>>>

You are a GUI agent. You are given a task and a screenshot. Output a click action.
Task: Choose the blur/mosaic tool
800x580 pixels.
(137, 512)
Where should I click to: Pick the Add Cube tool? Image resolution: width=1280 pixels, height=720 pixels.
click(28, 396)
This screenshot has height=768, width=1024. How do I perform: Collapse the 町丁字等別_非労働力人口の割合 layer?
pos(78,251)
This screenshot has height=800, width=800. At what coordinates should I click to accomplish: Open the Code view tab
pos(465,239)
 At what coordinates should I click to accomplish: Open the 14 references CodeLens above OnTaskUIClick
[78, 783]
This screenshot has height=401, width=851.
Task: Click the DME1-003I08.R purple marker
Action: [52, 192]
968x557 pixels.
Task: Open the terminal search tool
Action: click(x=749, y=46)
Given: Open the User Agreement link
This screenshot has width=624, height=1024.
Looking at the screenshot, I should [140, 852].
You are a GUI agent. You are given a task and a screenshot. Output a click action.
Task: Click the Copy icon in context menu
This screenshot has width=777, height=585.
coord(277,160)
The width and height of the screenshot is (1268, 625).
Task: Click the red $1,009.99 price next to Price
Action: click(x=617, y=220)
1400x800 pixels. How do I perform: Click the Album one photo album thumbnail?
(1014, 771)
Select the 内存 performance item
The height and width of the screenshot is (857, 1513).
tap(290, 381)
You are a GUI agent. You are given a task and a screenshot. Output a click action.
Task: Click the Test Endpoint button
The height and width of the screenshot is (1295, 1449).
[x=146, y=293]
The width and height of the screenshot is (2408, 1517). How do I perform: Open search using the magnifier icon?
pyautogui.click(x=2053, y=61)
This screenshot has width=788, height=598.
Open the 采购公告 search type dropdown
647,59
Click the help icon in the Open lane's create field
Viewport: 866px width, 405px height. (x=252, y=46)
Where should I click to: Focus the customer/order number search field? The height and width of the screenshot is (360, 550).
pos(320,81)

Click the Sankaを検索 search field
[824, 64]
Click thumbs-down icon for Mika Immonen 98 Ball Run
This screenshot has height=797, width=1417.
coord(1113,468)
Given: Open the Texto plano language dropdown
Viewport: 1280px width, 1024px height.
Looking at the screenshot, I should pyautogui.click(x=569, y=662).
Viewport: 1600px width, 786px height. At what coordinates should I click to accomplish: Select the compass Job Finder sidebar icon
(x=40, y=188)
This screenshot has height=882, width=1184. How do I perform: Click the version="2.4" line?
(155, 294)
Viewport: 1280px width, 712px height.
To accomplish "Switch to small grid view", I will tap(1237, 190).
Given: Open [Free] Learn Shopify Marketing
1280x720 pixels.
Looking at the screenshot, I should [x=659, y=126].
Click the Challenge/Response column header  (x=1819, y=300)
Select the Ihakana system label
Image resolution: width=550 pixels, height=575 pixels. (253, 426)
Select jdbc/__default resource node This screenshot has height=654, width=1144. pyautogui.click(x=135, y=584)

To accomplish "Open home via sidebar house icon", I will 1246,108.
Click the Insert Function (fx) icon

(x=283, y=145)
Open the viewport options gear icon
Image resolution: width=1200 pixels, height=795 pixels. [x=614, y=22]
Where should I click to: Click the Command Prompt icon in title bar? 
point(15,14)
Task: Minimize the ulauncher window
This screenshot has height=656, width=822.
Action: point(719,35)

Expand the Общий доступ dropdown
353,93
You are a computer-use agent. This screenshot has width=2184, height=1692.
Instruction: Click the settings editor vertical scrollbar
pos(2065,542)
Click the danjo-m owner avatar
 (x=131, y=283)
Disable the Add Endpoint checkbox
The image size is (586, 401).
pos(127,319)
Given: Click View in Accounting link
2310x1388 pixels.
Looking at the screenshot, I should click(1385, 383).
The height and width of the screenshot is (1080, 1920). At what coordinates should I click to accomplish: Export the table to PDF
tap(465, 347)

<<<

EXERCISE:
Please express the lines of the items as a JSON list of strings, one string per line with blank lines left out, beginning at the line that contains "This screenshot has height=800, width=800." and stopping after the line that contains "(x=40, y=188)".

TASK OUTPUT:
[
  "This screenshot has height=800, width=800. At what coordinates should I click to accomplish: Open the Code view tab",
  "pos(465,239)",
  " At what coordinates should I click to accomplish: Open the 14 references CodeLens above OnTaskUIClick",
  "[78, 783]",
  "This screenshot has height=401, width=851.",
  "Task: Click the DME1-003I08.R purple marker",
  "Action: [52, 192]",
  "968x557 pixels.",
  "Task: Open the terminal search tool",
  "Action: click(x=749, y=46)",
  "Given: Open the User Agreement link",
  "This screenshot has width=624, height=1024.",
  "Looking at the screenshot, I should [140, 852].",
  "You are a GUI agent. You are given a task and a screenshot. Output a click action.",
  "Task: Click the Copy icon in context menu",
  "This screenshot has width=777, height=585.",
  "coord(277,160)",
  "The width and height of the screenshot is (1268, 625).",
  "Task: Click the red $1,009.99 price next to Price",
  "Action: click(x=617, y=220)",
  "1400x800 pixels. How do I perform: Click the Album one photo album thumbnail?",
  "(1014, 771)",
  "Select the 内存 performance item",
  "The height and width of the screenshot is (857, 1513).",
  "tap(290, 381)",
  "You are a GUI agent. You are given a task and a screenshot. Output a click action.",
  "Task: Click the Test Endpoint button",
  "The height and width of the screenshot is (1295, 1449).",
  "[x=146, y=293]",
  "The width and height of the screenshot is (2408, 1517). How do I perform: Open search using the magnifier icon?",
  "pyautogui.click(x=2053, y=61)",
  "This screenshot has width=788, height=598.",
  "Open the 采购公告 search type dropdown",
  "647,59",
  "Click the help icon in the Open lane's create field",
  "Viewport: 866px width, 405px height. (x=252, y=46)",
  "Where should I click to: Focus the customer/order number search field? The height and width of the screenshot is (360, 550).",
  "pos(320,81)",
  "Click the Sankaを検索 search field",
  "[824, 64]",
  "Click thumbs-down icon for Mika Immonen 98 Ball Run",
  "This screenshot has height=797, width=1417.",
  "coord(1113,468)",
  "Given: Open the Texto plano language dropdown",
  "Viewport: 1280px width, 1024px height.",
  "Looking at the screenshot, I should pyautogui.click(x=569, y=662).",
  "Viewport: 1600px width, 786px height. At what coordinates should I click to accomplish: Select the compass Job Finder sidebar icon",
  "(x=40, y=188)"
]